++++ TEXT TO READ

# Looking for Ember Tetras



## JayMiller (May 18, 2016)

I'd like to purchase 10 Ember Tetras in the GTA. A thread from 2014 suggested Aquapets and/or Kim's Nature. Are those still the best sources or have things changed in the last two years? Thanks.


----------



## Wiccandove (May 19, 2012)

Check the Menagerie?


----------



## JayMiller (May 18, 2016)

Yeah. Stopped in yesterday. Lots of tetras but no Embers. Thanks for the suggestion, though.


----------



## Aceman21 (Nov 4, 2015)

I got a few last year at the big ALS in Vaughn, but I haven't seen any there since. But I would like some more


----------



## JayMiller (May 18, 2016)

Are there any suppliers that can or will actually special order fish on request or are they limited to whatever gets collected at the other end?


----------



## Wiccandove (May 19, 2012)

++++++++
++++ GIVEN RECORDS

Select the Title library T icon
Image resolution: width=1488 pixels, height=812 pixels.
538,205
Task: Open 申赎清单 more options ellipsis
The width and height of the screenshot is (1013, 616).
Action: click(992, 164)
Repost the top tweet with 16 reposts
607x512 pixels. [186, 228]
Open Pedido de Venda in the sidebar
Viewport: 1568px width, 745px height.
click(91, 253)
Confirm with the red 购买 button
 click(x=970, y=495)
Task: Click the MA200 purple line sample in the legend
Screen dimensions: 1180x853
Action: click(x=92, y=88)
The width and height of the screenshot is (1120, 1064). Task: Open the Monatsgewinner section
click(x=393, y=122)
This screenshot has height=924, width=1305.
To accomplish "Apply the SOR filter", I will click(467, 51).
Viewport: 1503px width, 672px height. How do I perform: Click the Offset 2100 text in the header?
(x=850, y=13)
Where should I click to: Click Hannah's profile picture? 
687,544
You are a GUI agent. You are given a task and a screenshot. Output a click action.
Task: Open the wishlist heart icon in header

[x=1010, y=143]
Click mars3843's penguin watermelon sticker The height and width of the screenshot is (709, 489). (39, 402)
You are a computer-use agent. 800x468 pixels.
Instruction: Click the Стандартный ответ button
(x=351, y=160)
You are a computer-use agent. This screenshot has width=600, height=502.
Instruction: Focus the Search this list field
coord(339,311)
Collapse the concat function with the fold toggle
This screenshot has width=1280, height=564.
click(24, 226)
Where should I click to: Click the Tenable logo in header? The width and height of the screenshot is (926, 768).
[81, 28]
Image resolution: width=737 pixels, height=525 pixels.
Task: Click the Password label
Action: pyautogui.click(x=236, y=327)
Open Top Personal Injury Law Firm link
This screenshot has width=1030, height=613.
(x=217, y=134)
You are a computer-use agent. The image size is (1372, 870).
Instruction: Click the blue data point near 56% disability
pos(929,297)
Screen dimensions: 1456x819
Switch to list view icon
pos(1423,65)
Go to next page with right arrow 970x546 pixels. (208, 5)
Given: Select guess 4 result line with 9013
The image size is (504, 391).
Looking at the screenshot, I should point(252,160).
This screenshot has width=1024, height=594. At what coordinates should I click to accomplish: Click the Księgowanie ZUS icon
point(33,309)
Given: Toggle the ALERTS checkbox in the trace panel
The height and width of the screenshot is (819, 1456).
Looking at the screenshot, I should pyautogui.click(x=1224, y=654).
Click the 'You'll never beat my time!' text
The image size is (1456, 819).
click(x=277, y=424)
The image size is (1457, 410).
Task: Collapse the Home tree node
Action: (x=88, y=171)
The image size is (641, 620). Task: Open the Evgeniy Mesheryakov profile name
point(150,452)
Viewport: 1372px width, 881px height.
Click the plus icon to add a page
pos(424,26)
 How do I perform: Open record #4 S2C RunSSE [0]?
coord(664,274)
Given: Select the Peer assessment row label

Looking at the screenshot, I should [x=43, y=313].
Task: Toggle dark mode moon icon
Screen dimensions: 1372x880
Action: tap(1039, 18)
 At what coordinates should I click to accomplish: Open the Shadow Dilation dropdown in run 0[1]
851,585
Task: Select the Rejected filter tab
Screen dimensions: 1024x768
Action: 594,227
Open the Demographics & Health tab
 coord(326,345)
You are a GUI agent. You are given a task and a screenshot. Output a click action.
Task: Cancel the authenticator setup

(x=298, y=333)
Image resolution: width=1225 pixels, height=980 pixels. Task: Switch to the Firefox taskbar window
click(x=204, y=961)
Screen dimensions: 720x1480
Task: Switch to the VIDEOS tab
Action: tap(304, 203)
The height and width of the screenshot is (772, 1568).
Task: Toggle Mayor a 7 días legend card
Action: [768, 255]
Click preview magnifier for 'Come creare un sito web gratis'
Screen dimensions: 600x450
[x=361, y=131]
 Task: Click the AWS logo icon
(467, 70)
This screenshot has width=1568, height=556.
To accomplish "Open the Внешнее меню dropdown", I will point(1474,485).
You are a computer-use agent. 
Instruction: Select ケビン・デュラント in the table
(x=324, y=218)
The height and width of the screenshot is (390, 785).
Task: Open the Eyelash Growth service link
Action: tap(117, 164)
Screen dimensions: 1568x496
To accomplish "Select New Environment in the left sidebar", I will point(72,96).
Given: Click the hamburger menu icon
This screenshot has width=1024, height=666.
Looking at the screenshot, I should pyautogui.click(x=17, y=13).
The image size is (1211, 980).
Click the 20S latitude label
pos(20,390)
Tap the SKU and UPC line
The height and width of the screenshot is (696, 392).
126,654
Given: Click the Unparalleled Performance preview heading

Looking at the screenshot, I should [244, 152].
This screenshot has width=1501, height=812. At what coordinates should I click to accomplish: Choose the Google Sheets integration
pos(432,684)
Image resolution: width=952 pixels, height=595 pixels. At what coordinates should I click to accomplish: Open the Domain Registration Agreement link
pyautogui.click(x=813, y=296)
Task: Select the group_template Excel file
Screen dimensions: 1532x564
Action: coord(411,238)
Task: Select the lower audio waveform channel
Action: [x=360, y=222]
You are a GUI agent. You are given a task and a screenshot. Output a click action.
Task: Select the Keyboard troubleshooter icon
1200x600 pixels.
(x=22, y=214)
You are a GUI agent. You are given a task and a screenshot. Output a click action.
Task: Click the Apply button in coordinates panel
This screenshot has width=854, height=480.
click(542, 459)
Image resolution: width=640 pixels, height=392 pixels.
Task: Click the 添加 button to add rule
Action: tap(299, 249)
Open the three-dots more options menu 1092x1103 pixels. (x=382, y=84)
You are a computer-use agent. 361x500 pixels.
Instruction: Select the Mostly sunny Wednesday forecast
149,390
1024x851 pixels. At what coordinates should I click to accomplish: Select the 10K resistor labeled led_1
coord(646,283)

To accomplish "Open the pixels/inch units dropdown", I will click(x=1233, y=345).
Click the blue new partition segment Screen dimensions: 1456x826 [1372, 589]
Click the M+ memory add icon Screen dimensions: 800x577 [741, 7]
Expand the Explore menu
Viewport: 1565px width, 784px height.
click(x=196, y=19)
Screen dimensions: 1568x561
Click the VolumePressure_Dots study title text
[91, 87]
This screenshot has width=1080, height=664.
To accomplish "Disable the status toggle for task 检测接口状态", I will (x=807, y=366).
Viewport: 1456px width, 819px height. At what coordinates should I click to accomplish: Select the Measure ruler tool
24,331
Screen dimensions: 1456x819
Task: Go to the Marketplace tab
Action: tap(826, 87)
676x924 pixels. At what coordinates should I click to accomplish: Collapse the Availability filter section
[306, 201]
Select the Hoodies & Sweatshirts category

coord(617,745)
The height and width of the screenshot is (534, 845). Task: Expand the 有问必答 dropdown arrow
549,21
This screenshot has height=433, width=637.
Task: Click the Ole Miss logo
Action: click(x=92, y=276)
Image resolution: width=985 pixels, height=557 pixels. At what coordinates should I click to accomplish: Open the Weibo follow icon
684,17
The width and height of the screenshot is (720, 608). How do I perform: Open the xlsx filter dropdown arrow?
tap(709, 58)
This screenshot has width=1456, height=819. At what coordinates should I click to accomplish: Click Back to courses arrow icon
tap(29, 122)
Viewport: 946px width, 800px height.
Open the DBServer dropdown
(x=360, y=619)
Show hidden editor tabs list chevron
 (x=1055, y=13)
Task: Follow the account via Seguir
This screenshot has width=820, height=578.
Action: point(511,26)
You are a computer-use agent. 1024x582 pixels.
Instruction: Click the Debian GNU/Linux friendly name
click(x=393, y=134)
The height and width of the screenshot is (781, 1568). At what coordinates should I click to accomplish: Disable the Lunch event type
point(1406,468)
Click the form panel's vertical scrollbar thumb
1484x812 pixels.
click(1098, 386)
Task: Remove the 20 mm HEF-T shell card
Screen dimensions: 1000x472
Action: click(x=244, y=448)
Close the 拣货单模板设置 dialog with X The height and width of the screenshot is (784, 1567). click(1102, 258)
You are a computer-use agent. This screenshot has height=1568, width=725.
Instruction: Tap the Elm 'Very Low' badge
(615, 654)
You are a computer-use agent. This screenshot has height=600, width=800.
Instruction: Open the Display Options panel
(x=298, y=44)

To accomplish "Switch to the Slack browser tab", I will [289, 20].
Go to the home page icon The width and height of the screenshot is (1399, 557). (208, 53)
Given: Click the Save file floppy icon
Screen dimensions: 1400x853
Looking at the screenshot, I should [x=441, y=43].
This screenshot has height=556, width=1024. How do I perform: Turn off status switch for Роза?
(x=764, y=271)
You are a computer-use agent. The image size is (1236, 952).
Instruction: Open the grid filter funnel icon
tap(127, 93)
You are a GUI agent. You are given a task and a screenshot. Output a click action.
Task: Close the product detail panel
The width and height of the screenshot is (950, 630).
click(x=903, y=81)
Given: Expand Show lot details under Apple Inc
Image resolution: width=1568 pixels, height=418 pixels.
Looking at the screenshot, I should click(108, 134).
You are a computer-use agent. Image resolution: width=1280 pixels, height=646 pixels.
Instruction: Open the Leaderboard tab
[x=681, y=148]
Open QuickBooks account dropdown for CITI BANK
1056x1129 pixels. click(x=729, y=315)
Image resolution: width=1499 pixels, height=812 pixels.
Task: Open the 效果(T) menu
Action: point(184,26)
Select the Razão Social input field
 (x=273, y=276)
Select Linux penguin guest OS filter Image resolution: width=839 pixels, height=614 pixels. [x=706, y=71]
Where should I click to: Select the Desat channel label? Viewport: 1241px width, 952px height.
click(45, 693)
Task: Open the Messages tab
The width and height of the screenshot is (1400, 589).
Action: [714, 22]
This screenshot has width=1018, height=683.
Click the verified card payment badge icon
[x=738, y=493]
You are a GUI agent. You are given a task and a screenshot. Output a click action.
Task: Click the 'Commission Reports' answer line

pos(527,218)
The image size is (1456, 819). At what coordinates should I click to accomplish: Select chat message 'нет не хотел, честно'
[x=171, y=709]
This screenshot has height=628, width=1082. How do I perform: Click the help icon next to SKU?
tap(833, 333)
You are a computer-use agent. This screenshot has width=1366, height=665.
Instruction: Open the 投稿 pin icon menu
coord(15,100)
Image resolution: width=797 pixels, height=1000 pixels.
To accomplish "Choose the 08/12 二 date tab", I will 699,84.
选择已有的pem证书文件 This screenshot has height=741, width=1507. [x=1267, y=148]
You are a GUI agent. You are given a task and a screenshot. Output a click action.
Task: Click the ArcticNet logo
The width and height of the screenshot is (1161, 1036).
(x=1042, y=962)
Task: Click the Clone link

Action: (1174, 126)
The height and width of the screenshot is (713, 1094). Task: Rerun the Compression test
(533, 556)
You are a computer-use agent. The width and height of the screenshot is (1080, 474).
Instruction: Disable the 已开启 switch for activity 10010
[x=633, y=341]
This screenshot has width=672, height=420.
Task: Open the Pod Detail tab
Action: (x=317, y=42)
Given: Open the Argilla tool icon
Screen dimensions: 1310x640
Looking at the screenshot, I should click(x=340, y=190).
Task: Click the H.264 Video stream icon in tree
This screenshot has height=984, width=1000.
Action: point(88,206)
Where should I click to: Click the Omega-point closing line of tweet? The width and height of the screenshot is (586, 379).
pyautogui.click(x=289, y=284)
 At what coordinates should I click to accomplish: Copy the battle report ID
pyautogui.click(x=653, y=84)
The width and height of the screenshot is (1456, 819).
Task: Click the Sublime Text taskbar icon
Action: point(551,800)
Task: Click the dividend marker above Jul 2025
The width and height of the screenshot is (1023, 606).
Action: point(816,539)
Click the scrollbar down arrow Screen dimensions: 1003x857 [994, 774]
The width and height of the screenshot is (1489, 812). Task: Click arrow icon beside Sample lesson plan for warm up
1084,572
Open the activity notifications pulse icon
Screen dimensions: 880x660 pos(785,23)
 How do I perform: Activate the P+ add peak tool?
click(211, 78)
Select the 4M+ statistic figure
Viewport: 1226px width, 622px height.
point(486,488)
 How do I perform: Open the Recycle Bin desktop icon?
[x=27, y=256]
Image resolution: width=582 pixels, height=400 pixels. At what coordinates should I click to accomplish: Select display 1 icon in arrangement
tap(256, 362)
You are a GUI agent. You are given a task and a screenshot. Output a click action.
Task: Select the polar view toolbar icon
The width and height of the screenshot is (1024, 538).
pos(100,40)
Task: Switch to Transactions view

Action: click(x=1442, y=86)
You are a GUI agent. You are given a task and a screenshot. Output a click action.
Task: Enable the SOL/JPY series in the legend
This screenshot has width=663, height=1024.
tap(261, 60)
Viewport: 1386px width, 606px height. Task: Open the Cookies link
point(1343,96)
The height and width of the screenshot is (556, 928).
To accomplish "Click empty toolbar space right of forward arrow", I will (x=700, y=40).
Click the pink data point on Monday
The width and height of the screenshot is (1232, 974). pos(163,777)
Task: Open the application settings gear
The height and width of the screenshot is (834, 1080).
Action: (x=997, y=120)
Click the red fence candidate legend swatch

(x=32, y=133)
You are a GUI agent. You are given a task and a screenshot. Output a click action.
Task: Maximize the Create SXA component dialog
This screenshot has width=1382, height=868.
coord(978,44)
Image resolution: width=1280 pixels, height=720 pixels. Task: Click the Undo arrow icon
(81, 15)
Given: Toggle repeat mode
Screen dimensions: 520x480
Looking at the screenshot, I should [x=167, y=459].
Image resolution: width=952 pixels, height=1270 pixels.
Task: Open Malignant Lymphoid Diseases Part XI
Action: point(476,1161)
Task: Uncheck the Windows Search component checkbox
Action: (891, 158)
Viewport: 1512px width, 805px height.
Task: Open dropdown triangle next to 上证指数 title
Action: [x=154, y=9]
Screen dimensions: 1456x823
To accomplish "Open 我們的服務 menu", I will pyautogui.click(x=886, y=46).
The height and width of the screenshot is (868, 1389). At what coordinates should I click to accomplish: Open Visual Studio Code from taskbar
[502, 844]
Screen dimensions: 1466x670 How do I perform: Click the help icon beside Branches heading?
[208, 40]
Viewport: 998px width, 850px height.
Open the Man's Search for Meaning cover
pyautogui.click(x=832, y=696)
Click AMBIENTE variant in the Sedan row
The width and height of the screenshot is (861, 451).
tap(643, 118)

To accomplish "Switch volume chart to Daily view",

++++++++

§ **JOB 1**
Using the forum thread about Ember Tetras, answer the following:
(a) How many Ember Tetras does JayMiller want to buy?
(b) Which two sources did a thread from 2014 suggest?
(c) Where did Aceman21 get some Ember Tetras last year?
§ **JOB 2**
Please carry on the forum thread about Ember Tetras from the point where it stops.

§ **OUTPUT 1**
(a) 10
(b) Aquapets and Kim's Nature
(c) At the big ALS in Vaughn

§ **OUTPUT 2**
Msjinxd has some in quarantine right now but she doesn't ship to canada. If you know someone over the border maybe that might work http://msjinkzd.com/stocklist/


----------



## ksimdjembe (Nov 11, 2006)

I'm pretty sure that I saw a tank of ember tetras at big als in whitby.


----------



## nature (Jun 8, 2016)

*Big Al's North York had them on the weekend*

Hi Jay,

I was at Big Al's in North York on the weekend and they have them. They seem to pretty consistently have them in stock; I've got 14 of them which I got there a few months ago.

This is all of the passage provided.